◆ Exercise requirements ◆
Set down, word for word, only the lines from the start of the records through the line bearing "Manual Santander (58, 2011)"; include no pictures.

◆ Input for this task ◆
____________

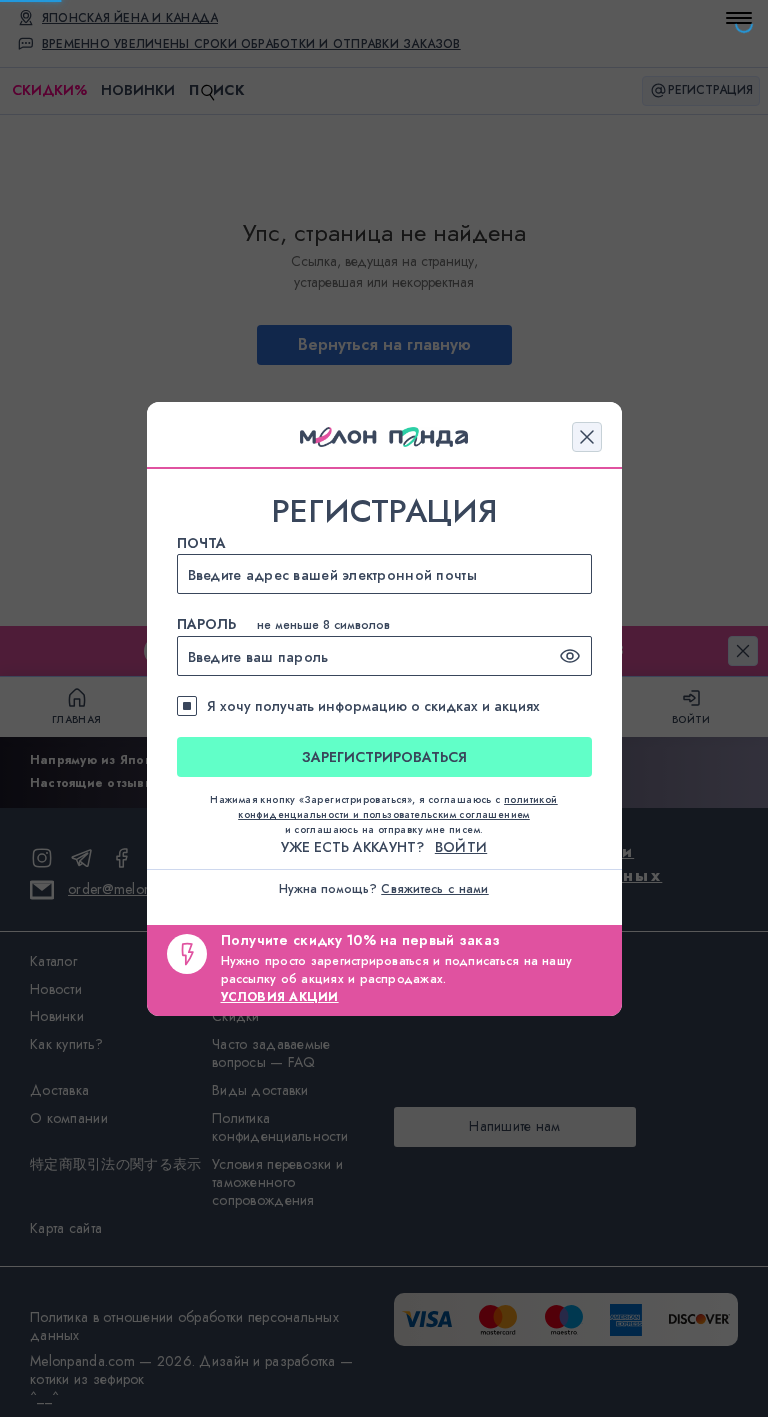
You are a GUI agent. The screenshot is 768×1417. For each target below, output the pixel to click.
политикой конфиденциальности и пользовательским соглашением (398, 807)
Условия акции (280, 997)
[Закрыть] (587, 437)
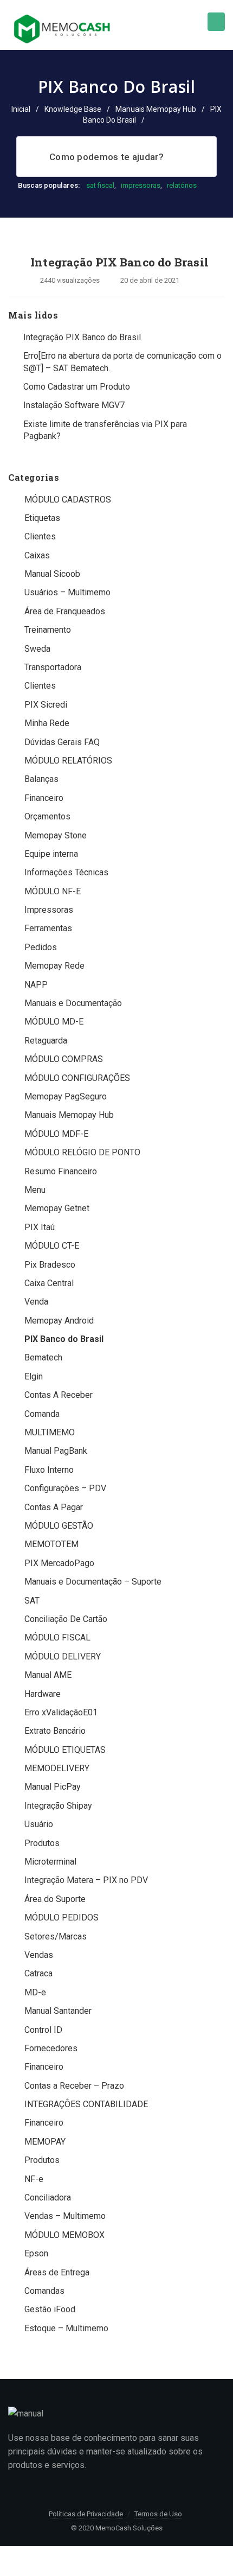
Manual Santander (58, 2011)
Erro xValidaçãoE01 (61, 1712)
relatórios (182, 185)
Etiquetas (42, 518)
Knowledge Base (72, 109)
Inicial (20, 109)
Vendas (38, 1955)
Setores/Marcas (55, 1936)
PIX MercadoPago (59, 1563)
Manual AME (48, 1675)
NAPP (36, 984)
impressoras (140, 185)
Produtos (42, 1843)
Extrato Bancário (55, 1731)
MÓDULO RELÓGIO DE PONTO (82, 1152)
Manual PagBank (55, 1451)
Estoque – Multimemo (66, 2328)
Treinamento (47, 630)
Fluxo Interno (49, 1470)
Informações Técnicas (66, 872)
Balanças (41, 779)
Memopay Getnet (56, 1208)
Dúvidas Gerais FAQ (62, 742)
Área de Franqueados (64, 611)
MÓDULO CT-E (51, 1246)
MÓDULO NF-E (52, 891)
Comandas (44, 2291)
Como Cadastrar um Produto (76, 386)
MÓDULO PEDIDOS (61, 1917)
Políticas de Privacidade (86, 2514)
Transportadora (52, 667)
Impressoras (48, 910)
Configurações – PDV (65, 1488)
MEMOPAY (45, 2141)
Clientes (40, 536)
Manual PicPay (52, 1787)
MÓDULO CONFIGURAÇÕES (77, 1078)
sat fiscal (100, 185)
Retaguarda (45, 1040)
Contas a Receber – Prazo (74, 2086)
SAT (32, 1600)
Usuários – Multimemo (67, 592)
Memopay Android (59, 1320)
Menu (35, 1190)
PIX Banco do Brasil (63, 1339)
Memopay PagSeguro (65, 1096)
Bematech (43, 1357)
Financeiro (43, 798)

____________

◆ Solution to this exercise ◆
You are a GUI agent. The screenshot is 768×1417. For each target below, output the pixel to click.
политикой конфиденциальности и пользовательским соглашением (398, 807)
Условия акции (280, 997)
[Закрыть] (587, 437)
Manual Santander (58, 2011)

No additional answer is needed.